By the above calculation it indeed coincides with the integral over \(f^{-1}(\bar{x})\) on stalks.    \(\square \)

Corollary B.4

\(\mathrm {R}^0 f_!\mathscr {L}\) satisfies property \((\mathcal {P})\) of [43, Def. 5.3], i.e. \((\mathrm {R}^0 f_!\mathscr {L})_{\bar{x}} \cong {{\,\mathrm{c-Ind}\,}}_1^J \mathscr {L}_{X,\bar{x}}\).

In this article, we will consider sheaves which have alongside the \(J = J_b(\mathbb {Q}_p)\)-action an action of the Weil group \(W = W_E\) of the p-adic completion of the Shimura field. We remark that the above construction still works if we consider W-equivariant sheaves for some profinite group W acting on the underlying schemes. For simplicity we assume that \(\mathscr {L}\) is a (W-equivariant) sheaf of \(\mathbb {Z}/l^r\mathbb {Z}\)-modules for a prime \(l \not = p\). Let \(\mathcal {H}_r = C_c^\infty (J_b(\mathbb {Q}_p),\mathbb {Z}/l^r\mathbb {Z})\) and denote by \(\Lambda \) the module \(\mathbb {Z}/l^r\mathbb {Z}\) as trivial \(\mathcal {H}_r\)-representation.

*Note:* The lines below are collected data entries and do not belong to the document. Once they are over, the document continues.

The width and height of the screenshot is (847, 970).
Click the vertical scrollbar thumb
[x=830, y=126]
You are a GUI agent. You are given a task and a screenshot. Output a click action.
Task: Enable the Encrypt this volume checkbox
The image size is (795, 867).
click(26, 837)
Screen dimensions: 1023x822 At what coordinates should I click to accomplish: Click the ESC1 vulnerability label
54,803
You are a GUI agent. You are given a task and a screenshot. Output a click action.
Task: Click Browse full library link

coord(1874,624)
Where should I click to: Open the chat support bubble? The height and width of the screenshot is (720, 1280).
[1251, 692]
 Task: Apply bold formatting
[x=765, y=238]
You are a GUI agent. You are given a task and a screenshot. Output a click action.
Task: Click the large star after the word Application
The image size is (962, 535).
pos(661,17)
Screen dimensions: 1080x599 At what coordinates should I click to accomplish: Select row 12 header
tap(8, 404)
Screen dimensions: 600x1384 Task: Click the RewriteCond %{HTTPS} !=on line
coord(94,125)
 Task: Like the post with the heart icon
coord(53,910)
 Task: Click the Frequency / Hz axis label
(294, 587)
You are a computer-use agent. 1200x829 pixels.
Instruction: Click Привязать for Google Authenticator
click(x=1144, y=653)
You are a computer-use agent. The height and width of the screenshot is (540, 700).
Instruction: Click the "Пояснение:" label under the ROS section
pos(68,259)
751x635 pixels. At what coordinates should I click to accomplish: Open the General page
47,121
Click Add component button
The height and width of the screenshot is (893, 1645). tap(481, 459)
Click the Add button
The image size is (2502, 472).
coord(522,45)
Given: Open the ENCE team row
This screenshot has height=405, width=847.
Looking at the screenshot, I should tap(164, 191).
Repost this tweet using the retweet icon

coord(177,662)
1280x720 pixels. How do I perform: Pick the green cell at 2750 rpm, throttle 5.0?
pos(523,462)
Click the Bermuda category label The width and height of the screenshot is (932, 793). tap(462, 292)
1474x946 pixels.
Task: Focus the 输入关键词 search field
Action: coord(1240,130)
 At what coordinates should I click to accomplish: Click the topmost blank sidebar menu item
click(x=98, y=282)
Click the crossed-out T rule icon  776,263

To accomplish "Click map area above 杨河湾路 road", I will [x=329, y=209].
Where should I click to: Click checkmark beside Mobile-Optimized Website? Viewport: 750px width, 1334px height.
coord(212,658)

The following statements are a formal consequence of Corollary B.4, and properties of \(R\Gamma _c\) (cf. [49, § 7.2][43, § 5.3])

Proposition B.5

(Cf. [49, Prop. 7.2.2], [43, Thm. 5.11]) \( \mathrm {R}\Gamma _c(X,f_!\mathscr {L}_X) = \Lambda \otimes ^L_{\mathcal {H}_r} \mathrm {R}\Gamma _c(P,\mathscr {L})\)

Theorem B.6

(Cf. [49, Thm. 7.2.3], [43, Thm. 5.13]) Assume that we may write \(P = P_1 \times P_2\) where \(P_1\) and \(P_2\) are J-equivariant and locally of finite presentation up to Galois cover and assume that

$$\begin{aligned} \mathscr {L}= \mathscr {E}_1 \boxtimes \mathcal {E}_2 \end{aligned}$$

where \(\mathscr {E}_i\) is a smooth J-equivariant \(\mathbb {Z}/l^r\mathbb {Z}\)-sheaf on \(P_i\) with continuous W-action. Then

$$\begin{aligned} \mathrm {R}\Gamma _c(X, \mathcal {L}_X) = \mathrm {R}\Gamma _c(P_1,\mathscr {E}_1) \otimes ^L_{\mathcal {H}_r} \mathrm {R}\Gamma _c(P_2,\mathscr {E}_2) \end{aligned}$$

In particular, in the case where all the sheaves are constant étale sheaves associated to \(\mathbb {Z}/l^r\mathbb {Z}\), we obtain the following result.

Corollary B.7

(cf. [49, Cor. 7.2.5], [43, Thm. 5.14]) We have a spectral sequence

$$\begin{aligned} E_2^{p,q} = \bigoplus _{s+t = q} {{\,\mathrm{Tor}\,}}_{\mathcal {H}_r}^p(H^s(P_1,\mathbb {Z}/l^r\mathbb {Z}), H^t(P_2,\mathbb {Z}/l^r\mathbb {Z})) \Rightarrow H^{p+q}(X,\mathbb {Z}/l^r\mathbb {Z}). \end{aligned}$$